免疫原として、リンカーGMBSによりキャリアタンパク質KLHに結合されたリンカーペプチド-免疫原Iを用いた。2頭のヤギに、リンカーペプチド-免疫原Iの皮下注射により、それぞれ最初はフロイントアジュバントに溶解した300μgのリンカーペプチド-免疫原Iを用いて免疫付与し、最終的には2週間周期で4回、不完全フロイントアジュバント中100μgのリンカーペプチド-免疫原Iを用いて免疫付与した。49、63、77及び84日後に抗血清を採取した。84日目の最後の採血から回収した血清を用いて、アフィニティクロマトグラフィーを行った。
免疫原として、リンカーSMCCによりキャリアタンパク質オボアルブミンに結合されたリンカーペプチド-免疫原IIを用いた。2羽のウサギに、リンカーペプチド-免疫原IIの腹腔内注射により、それぞれ最初はフロイントアジュバント中300μgのリンカーペプチド免疫原IIを用いて免疫付与し、最終的には2週間周期で5回、Montanide ISA 206中150μgのリンカーペプチド免疫原IIを用いて免疫付与した。60又は110日目の採血からそれぞれ回収した血清を用いて、アフィニティクロマトグラフィーを行った。
1.マトリックスの作製:
2段階アフィニティクロマトグラフィーのために、異なるペプチドを含有している2つの異なるultra linkヨードアセチルマトリックスを作製した。
カップリングバッファー:50 mM Tris、5 mM EDTA-Na、pH 8.5。使用するUltraLink(登録商標)ヨードアシルゲルの20倍量に相当する容量のバッファーを調製する。
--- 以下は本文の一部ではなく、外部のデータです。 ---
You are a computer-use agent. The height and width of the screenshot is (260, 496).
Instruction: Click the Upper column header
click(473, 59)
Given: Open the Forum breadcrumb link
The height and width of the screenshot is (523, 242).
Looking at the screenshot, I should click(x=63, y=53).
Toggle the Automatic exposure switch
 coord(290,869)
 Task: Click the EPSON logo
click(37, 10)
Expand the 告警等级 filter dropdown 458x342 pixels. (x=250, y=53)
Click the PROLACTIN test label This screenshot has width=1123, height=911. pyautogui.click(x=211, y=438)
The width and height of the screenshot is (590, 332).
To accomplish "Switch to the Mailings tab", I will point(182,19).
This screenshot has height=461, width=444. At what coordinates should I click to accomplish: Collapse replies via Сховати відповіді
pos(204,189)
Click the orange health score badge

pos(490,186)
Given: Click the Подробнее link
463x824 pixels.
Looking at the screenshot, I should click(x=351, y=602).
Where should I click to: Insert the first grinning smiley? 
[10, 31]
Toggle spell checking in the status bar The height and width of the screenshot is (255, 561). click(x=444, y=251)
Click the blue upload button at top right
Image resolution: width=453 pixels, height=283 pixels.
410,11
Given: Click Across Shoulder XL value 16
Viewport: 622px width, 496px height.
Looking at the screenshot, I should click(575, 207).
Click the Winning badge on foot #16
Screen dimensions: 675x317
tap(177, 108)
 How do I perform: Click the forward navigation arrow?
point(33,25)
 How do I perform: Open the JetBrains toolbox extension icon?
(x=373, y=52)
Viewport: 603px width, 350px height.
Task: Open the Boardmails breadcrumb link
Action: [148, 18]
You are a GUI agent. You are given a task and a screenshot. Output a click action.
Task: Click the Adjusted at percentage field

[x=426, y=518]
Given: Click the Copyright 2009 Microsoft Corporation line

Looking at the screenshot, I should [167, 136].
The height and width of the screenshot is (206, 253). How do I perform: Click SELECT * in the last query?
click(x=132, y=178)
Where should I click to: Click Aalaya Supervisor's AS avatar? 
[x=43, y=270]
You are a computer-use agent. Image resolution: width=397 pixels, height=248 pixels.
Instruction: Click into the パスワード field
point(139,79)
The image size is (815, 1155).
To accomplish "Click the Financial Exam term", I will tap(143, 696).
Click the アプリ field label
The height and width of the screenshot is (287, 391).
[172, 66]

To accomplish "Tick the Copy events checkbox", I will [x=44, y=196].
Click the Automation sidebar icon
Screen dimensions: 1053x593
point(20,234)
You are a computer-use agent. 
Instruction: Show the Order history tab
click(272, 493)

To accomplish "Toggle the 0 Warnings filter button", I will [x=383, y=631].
L-システインHCl;洗浄液:1 mM塩化ナトリウム(NaCl)。
上部と下部の両方に蓋をしうる空の重力流カラム又はスピンカラム。
ペプチドをカップリングバッファーに溶解する。
1. 重力流カラムの下部に蓋をして、目的とする量のUltraLink(登録商標)ヨードアシルゲルスラリーを加え、ゲルを15分間かけて安定させる。
2. 充填したカラムから液を流出させ、ゲルベッドの5倍容量のカップリングバッファーを用いて、バッファーをゲルベッドの上部に添加し、カラムを通して流出させることによって、UltraLink(登録商標)ヨードアシルゲルを洗浄/平衡化する。ゲルベッドを干上がらせてはならない。
3. 下部の蓋をして、用意したスルフヒドリル含有サンプルを添加する。1 mlのUltraLink(登録商標)ヨードアシルゲルあたり、約1 mlのサンプル溶液が使用できる。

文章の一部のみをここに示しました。